Sonoma Creek Enhancement Project

Audubon California, USFWS, Coastal Conservancy, & many partners

Project Description

The Sonoma Creek Enhancement Project is improving a 260-acre area of tidal marsh that has been degraded from a levee built in the early 1900s that has collected gold rush era hydraulic mining and stagnated the marsh, causing it to have poor quality habitat for endangered and threatened species and foster high rates of mosquito production.

In this project, tidal flow was introduced into the marsh through the excavation of a 1-mile channel to Sonoma Creek, thus improving ecological function and reducing mosquito populations.

A habitat “transition ramp” was built, providing a gently sloped transition to a levee in place of a traditional levee design. This habitat transition ramp serves as a natural climate adaptation feature to provide flood protection while allowing habitats and species to migrate upslope as sea levels rise.

Habitat Transition Ramp

A gently-sloped habitat “transition ramp” from the tidal marsh to levee will:

  • Act as a transitional zone to high marsh areas to allow species to migrate with rising sea levels.
  • Reduce storm surge flooding and impact from wave run-up on the levee.
  • Decrease saltwater intrusion through the existing levee.
  • Provide high tide refuge for wildlife.

Permitting fill of an existing wetland to create a transition ramp
: To build the sloped habitat levee, the highest portion on the sloped levee (a 1-foot wedge) had to be converted from tidal marsh to upland habitat. Although “fill” of an existing wetland is not usually permitted in the bay, an experimental permit from the Bay Conservation and Development Commission (BCDC) was granted to create this resiliency feature for the project. Good partner relationships and communication were crucial to obtain a total of 7 permits needed for this innovative project.

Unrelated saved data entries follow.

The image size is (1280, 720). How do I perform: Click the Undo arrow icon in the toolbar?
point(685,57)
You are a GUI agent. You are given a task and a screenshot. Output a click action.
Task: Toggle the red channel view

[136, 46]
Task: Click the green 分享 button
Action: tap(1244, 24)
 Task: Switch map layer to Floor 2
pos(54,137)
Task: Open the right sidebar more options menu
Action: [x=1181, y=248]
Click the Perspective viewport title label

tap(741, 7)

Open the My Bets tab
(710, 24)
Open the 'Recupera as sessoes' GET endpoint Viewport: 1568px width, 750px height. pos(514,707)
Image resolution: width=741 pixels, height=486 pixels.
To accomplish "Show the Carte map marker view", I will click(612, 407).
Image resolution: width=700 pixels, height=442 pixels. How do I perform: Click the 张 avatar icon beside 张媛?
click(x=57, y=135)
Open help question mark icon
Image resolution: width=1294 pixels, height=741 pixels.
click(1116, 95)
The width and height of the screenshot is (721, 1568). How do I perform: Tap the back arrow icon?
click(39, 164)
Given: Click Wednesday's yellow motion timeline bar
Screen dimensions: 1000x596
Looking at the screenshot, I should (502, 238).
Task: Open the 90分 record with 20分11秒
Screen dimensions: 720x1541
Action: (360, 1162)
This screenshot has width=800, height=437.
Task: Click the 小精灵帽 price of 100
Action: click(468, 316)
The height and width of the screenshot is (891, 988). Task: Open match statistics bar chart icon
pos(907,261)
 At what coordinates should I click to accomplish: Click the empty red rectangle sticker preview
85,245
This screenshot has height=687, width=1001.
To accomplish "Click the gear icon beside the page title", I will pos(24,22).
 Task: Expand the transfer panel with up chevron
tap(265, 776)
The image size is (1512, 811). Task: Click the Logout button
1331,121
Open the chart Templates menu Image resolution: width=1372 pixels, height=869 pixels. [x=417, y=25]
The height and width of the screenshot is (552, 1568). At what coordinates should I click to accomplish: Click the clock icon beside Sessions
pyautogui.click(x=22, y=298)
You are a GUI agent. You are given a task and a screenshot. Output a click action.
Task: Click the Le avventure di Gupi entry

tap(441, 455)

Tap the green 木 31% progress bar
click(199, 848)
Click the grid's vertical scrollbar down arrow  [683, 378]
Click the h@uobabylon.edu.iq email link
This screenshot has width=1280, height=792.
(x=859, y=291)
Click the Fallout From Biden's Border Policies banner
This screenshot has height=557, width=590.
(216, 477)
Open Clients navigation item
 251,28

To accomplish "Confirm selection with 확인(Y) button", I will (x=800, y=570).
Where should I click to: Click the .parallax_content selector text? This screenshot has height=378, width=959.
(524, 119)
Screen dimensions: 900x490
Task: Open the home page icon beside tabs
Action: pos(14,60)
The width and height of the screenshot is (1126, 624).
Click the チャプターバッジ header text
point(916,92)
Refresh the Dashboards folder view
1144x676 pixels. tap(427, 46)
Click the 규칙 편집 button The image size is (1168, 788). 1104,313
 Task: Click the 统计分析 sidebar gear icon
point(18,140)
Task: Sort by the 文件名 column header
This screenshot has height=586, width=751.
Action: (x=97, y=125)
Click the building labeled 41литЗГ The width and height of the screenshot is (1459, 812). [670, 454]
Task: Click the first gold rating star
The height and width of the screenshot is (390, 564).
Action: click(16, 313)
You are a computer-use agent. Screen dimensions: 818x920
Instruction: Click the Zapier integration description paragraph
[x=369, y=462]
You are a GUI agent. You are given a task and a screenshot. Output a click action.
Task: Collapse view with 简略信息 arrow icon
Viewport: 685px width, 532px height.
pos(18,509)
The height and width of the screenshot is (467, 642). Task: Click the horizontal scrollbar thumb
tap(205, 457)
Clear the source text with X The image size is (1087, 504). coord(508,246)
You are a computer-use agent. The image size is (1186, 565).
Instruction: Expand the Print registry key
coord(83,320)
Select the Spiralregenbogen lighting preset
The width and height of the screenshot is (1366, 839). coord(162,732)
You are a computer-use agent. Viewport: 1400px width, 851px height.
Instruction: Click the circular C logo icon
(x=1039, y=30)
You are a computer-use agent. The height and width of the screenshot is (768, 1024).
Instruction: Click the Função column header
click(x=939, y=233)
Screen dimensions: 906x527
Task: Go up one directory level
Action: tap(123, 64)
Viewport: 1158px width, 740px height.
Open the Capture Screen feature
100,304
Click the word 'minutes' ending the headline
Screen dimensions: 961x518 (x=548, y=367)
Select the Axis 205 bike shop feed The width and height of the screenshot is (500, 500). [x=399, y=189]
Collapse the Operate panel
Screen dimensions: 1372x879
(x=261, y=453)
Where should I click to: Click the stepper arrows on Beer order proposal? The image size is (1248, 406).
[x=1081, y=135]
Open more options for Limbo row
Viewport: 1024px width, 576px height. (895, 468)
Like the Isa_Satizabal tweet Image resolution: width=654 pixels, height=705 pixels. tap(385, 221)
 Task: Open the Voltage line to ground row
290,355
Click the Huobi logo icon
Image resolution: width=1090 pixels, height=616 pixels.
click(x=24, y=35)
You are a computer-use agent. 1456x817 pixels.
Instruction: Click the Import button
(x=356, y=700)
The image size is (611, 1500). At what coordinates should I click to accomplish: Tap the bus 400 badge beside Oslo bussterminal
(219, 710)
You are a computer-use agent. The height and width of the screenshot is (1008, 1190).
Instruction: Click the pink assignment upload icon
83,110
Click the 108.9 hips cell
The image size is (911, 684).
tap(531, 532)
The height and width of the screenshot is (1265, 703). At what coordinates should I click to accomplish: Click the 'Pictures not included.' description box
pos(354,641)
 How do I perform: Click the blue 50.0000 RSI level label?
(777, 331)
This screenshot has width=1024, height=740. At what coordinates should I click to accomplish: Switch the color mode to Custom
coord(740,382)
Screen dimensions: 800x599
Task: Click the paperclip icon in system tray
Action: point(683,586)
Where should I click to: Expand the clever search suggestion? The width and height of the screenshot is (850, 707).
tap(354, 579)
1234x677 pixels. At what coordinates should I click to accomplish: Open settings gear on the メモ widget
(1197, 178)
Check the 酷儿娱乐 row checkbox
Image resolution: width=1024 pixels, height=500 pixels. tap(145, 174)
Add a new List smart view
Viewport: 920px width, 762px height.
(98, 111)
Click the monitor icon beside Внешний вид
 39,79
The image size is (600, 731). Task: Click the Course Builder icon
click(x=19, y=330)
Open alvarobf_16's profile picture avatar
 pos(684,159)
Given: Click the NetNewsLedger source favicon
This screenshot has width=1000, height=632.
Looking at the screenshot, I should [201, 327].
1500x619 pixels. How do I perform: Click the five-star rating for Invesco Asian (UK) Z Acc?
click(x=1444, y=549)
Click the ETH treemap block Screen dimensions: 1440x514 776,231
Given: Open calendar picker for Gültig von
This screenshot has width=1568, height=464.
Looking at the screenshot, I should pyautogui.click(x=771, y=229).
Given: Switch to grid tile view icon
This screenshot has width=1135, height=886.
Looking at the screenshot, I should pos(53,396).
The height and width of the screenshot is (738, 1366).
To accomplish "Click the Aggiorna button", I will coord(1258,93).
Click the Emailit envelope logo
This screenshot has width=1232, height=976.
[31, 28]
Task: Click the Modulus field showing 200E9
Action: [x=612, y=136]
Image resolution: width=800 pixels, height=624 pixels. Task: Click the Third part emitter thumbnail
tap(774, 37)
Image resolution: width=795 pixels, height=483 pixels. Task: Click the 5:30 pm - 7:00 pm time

Challenges working in an existing wetland: Working in an existing wetland provided challenges because species had to be flushed and the site weed-whacked immediately so no endangered or threatened species were harmed. Construction was limited to a 4-month window to accommodate both Ridgway’s rail nesting season and anadramous fish migration.


  • Sediment from channel excavation was used to construct the transition ramp along 2,300 feet of the levee with 40:1 – 60:1 slopes (6.74 acres).
  • Planting on the transition ramp will commence in late 2016 or 2017 after the levee has had time to leach salt.
  • After storms, the transition ramp has remained intact and will need minimal or no reshaping before planting.
  • Working in an existing wetland proved challenging for construction because of the inaccessibility, indundation, and instability of the ground. A creative and innovative construction group was crucial to the project’s success.
  • Contractors created a temporary floating road to access the marsh, built with drainrock and tarp and which sat 6 inches above water level.

Costs: $2.7 million, of which 70-80% went to contractors for physical construction. Buying materials to build the construction accessway on the marsh was a large cost.

Timeline: Five years to acquire permits (funding for pre-planning and the permit acquisition from EPA) and four months to construct in fall 2015

Monitoring: Pre-construction and post-construction monitoring of surface water hydrology, geomorphology, vegetation, soil accretion, photo points, endangered and threatened species (e.g., Ridgway’s rail), and other songbirds, shorebirds, and waterfowl

Partners: US Fish and Wildlife Service, Audubon California, Marin-Sonoma Mosquito Vector Control District, San Pablo Bay National Refuge, US EPA, Coastal Conservancy, CA Dept. of Fish and Wildlife, Wildlife Conservation Board, Vallejo Sanitation and Flood Control District, National Fish and Wildlife Foundation, Hanford ARC, ESA, Point Blue, and adjacent land manager

For more information:, or contact Courtney Gutman, Audubon California (; 415-388-2524)

Transition Ramps at Other Locations: Sears Point Restoration Project (Sonoma Land Trust)

  • A gradually sloping levee (10:1 – 20:1 slope) was constructed at Sears Point by Sonoma Land Trust that protects Highway 37, railroad, and farmland from flooding, while allowing the tidal marsh to migrate up slope with rising sea levels.
  • Because raising a levee a small amount is very costly and the adjoining levees also need to be addressed in the future, the levee was not constructed for the worst-case scenario of sea level rise, but materials were stockpiled so that the levee could be raised up to 7 feet in the future. This allows the project to be adaptive and not stalled by extraordinary costs for a worst-case scenario.